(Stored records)
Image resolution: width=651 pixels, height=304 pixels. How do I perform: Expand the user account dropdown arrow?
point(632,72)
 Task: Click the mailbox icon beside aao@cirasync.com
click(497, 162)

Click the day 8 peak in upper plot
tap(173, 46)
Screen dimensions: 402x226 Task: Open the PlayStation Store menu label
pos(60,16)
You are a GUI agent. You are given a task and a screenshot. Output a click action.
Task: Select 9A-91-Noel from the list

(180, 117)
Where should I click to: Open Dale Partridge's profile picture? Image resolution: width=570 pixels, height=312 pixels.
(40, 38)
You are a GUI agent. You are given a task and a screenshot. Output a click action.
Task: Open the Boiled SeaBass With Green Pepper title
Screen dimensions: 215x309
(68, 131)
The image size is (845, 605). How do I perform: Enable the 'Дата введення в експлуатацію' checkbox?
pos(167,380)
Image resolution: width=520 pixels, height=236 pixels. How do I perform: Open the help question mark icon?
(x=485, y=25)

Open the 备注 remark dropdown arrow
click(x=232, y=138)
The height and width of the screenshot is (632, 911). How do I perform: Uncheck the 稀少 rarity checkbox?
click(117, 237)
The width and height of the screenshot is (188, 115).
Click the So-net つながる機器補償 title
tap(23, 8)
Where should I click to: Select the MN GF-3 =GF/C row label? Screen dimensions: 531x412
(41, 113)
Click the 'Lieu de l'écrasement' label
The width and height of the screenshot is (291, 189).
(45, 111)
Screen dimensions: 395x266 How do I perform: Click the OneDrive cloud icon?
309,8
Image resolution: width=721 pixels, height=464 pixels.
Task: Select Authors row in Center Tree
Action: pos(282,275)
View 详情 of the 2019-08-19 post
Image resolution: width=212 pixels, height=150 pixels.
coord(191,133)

> Work instructions
Each record must be output word for word.

> Completed task
Image resolution: width=651 pixels, height=304 pixels. How do I perform: Expand the user account dropdown arrow?
point(632,72)
 Task: Click the mailbox icon beside aao@cirasync.com
click(497, 162)

Click the day 8 peak in upper plot
tap(173, 46)
Screen dimensions: 402x226 Task: Open the PlayStation Store menu label
pos(60,16)
You are a GUI agent. You are given a task and a screenshot. Output a click action.
Task: Select 9A-91-Noel from the list

(180, 117)
Where should I click to: Open Dale Partridge's profile picture? Image resolution: width=570 pixels, height=312 pixels.
(40, 38)
You are a GUI agent. You are given a task and a screenshot. Output a click action.
Task: Open the Boiled SeaBass With Green Pepper title
Screen dimensions: 215x309
(68, 131)
The image size is (845, 605). How do I perform: Enable the 'Дата введення в експлуатацію' checkbox?
pos(167,380)
Image resolution: width=520 pixels, height=236 pixels. How do I perform: Open the help question mark icon?
(x=485, y=25)

Open the 备注 remark dropdown arrow
click(x=232, y=138)
The height and width of the screenshot is (632, 911). How do I perform: Uncheck the 稀少 rarity checkbox?
click(117, 237)
The width and height of the screenshot is (188, 115).
Click the So-net つながる機器補償 title
tap(23, 8)
Where should I click to: Select the MN GF-3 =GF/C row label? Screen dimensions: 531x412
(41, 113)
Click the 'Lieu de l'écrasement' label
The width and height of the screenshot is (291, 189).
(45, 111)
Screen dimensions: 395x266 How do I perform: Click the OneDrive cloud icon?
309,8
Image resolution: width=721 pixels, height=464 pixels.
Task: Select Authors row in Center Tree
Action: pos(282,275)
View 详情 of the 2019-08-19 post
Image resolution: width=212 pixels, height=150 pixels.
coord(191,133)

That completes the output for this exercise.